Another reason caused larva death might be physiological and biochemical changes in infected larva body. Sloman and Reynolds (1993) suggested mycotoxin as the true reason for the death of insect infected by many imperfect fungi. Such toxin not only inhibits the immune function of host, but also affects associated central nervous system and has partial pathogenic effect, thus promoting the death of host. However, Wang and You (1999) indicated the uncertainty in functional mechanism of such toxin during relevant infection process. These authors only found pure toxin caused immune pressure, muscle paralysis and malpighian tubule damage in the host. Further study is needed to demonstrate whether mycotoxin produced by M. anisopliae was the primary reason caused the death of R. ferrugineus.
We used SEM and frozen section to observe the fungal infection. We also first applied frozen section to study histopathological mechanisms of M. anisopliae SD-3, and developed a set of methods suitable for studying high-fat larvae. In contrast, research of insect pathology has mainly employed traditional paraffin section, which usually takes 3–5 days for sample preparation and pre-treatment. By comparison, frozen section only requires 30–60 min for sample processes. This contributed to experiment effectiveness and reduced impacts of prolonged fixation on samples.

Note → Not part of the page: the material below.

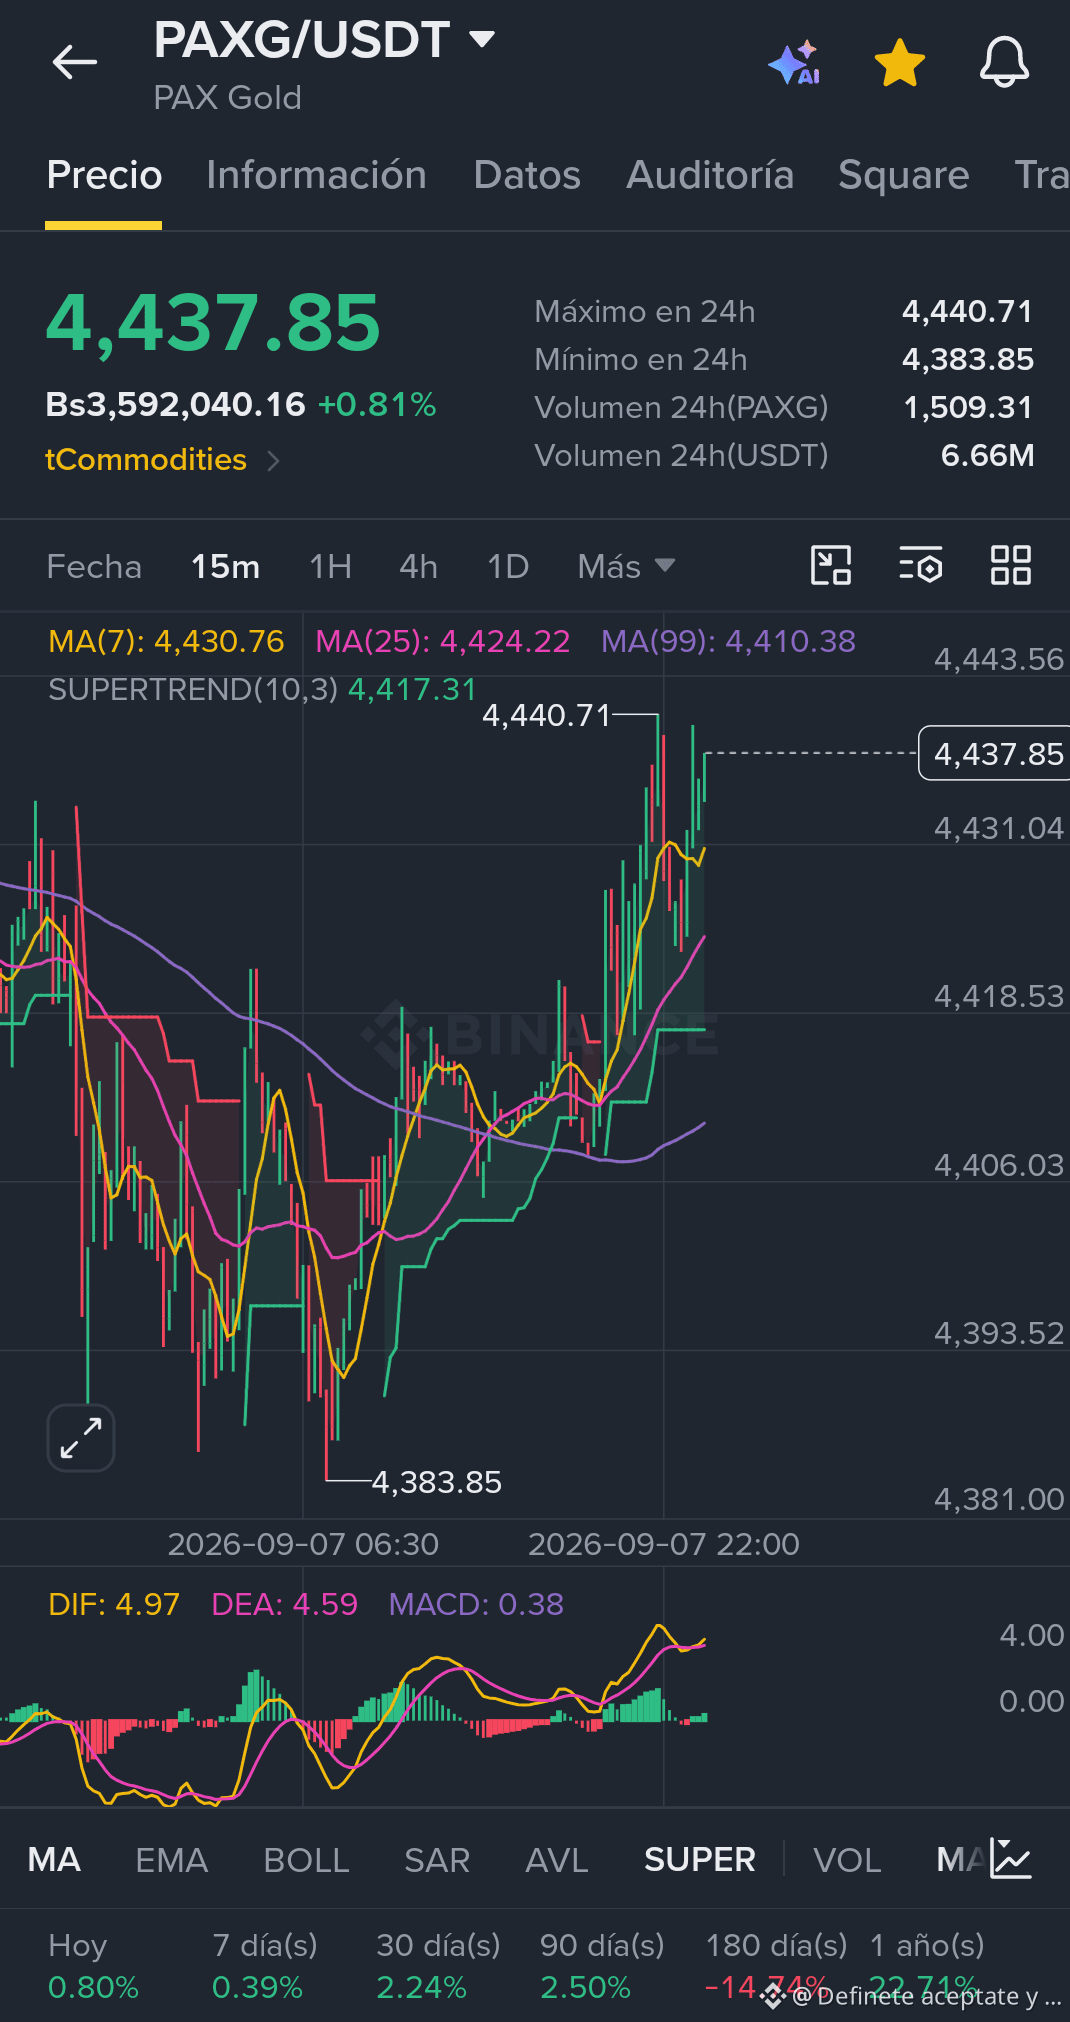This screenshot has height=2022, width=1070.
Task: Open indicator chart settings icon beside MA
Action: (1010, 1859)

When collecting fresh samples of histological sections, caution must be taken to avoid water. Temperature is the most important factor for frozen section. As larvae contain substantial fat, high temperature may cause adhesive due to incomplete freeze. On the other side, low temperature may increase the fragility of samples which are easy to break during sectioning. Based on our observations in this work, we suggest rapid freeze at −28 ± 1 °C and section at −22 ± 1 °C yield optimum results.